Le maire de Corfou, Kostas Nikolouzos (120.000 habitants, 1 million de touristes par an, chiffre en augmentation) : « L’aéroport rapporte beaucoup d’argent, pourquoi devrait-on le céder ? Nous sommes en crise, n’est-ce pas ? Si on se prive des moyens de produire de la richesse dans ce pays pour relancer l’économie, comment fera-t-on ensuite ? ».

Selon « l’accord » de colonisation européen, tout doit être bradé : la poste, les installations d’eau, les autoroutes, le réseau de gaz et d’électricité, les ports et les aéroports. Et donc, les 14 aéroports situés sur les îles les plus touristiques, Mykonos, Santorin, Kos, Corfou, etc.

La firme allemande doit donner 1,23 milliard d’euros et une taxe annuelle de 22,9 millions pour récupérer les 14 aéroports.

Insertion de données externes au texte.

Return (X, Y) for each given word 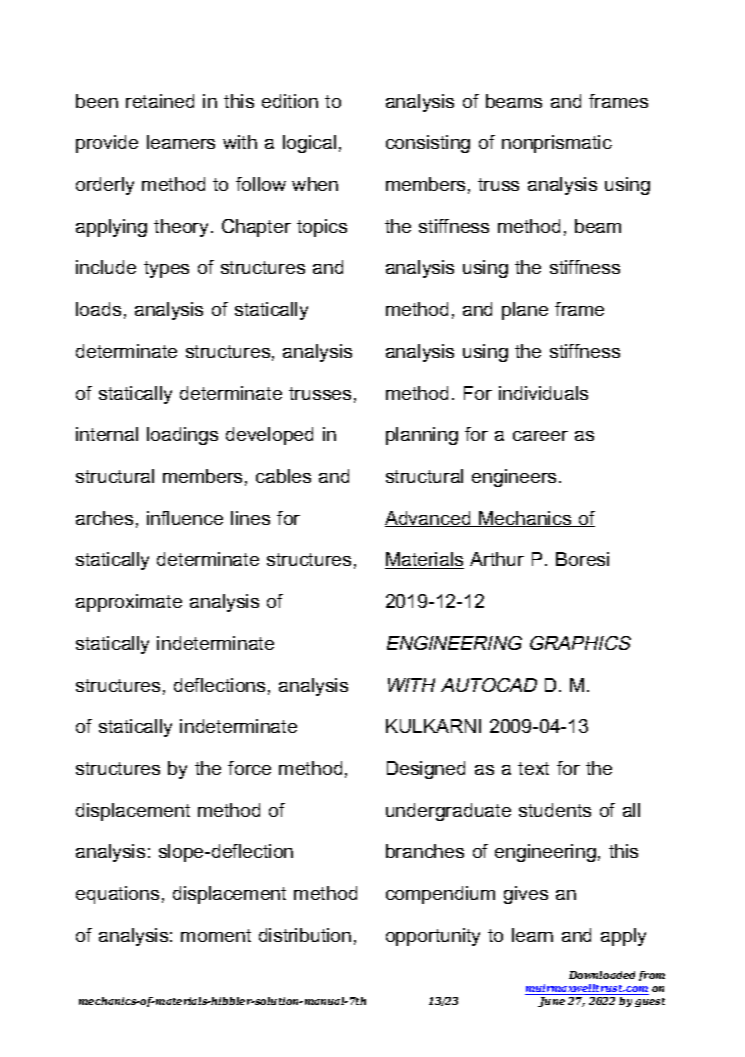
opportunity (433, 937)
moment (216, 935)
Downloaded (602, 975)
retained (160, 101)
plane (525, 311)
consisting (428, 144)
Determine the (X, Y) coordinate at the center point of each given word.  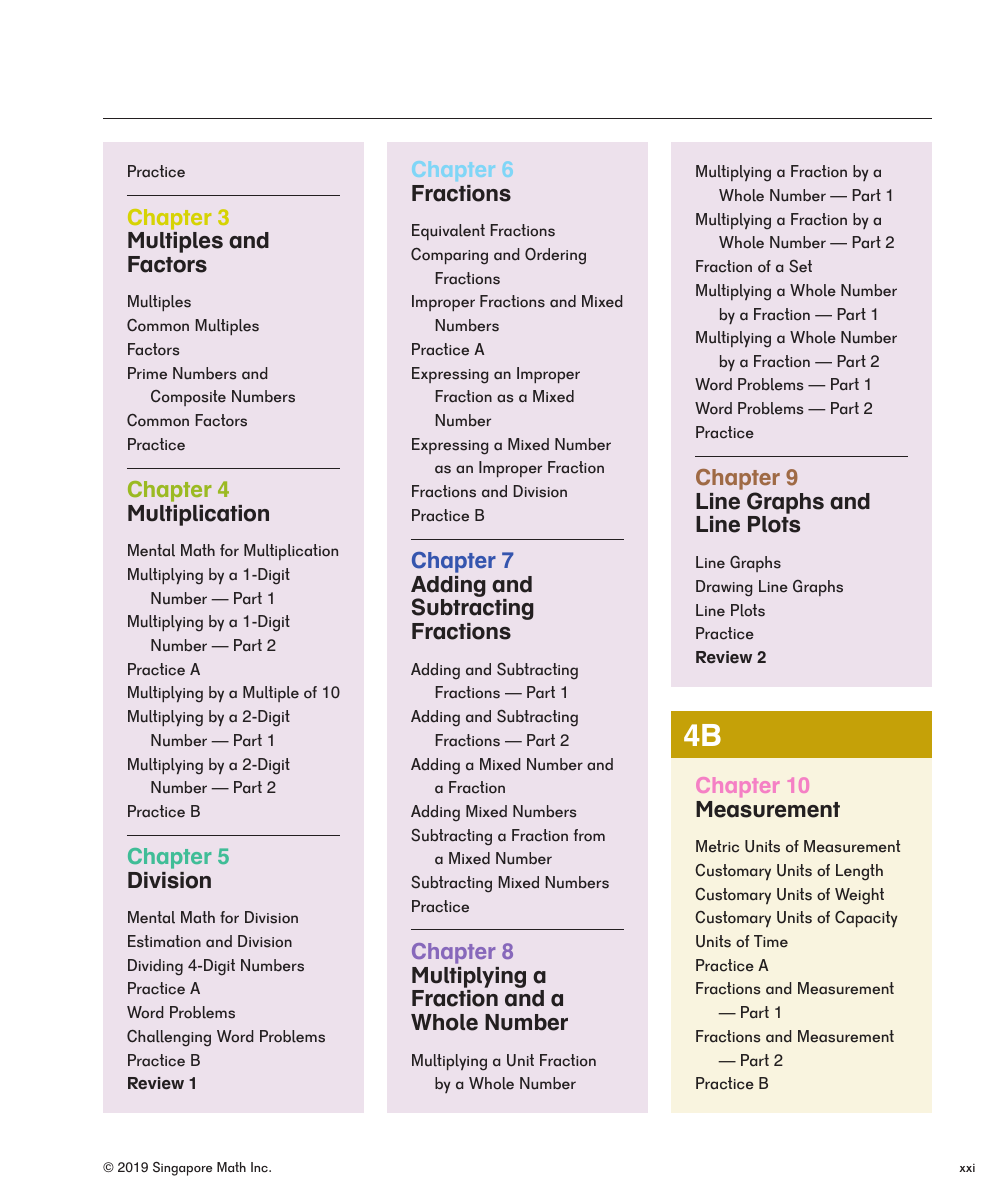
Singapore (182, 1169)
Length (859, 872)
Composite (188, 398)
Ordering (555, 256)
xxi (967, 1168)
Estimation (164, 941)
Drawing (724, 588)
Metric (717, 846)
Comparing (449, 256)
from (589, 835)
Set (800, 266)
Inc (260, 1167)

Le ministre des infrastructures grec, Christos Spirtzis : « l’État grec doit vendre les 14 aéroports qui rapportent et les 30 autres aéroports qui ne font aucun profit doivent rester à sa charge. C’est un modèle qui ressemble à l’état des choses dans une colonie, pas dans un état membre de l’Union européenne ».

D’après les chiffres de l’administration grecque, le nombre de vols via les 14 aéroports l’an passé a augmenté de 13,8%, le nombre de passagers a connu une augmentation de 19%. Un expert de la Lufthansa qualifie la transaction de « économiquement lucrative ».

Mais on garde le meilleur pour la fin. S’agît-il vraiment d’une privatisation ? La société anonyme Fraport est une firme allemande, mais surtout la majorité de ses parts est détenue par la ville de Francfort et la région de Hesse.

Le Prof. Rudolf Hickel de l’Université de Brême : « Ce qui va se produire est un changement de propriétaire - ce qui était propriété de l’État grec va pour ainsi dire devenir propriété de l’État allemand. Et à la fin, ce qui compte, c’est que les profits qui seront réalisés dans ces 14 aéroports financeront les services publics allemands ».

Et que deviendra le petit milliard récolté pour la vente ? Il servira à rembourser la dette.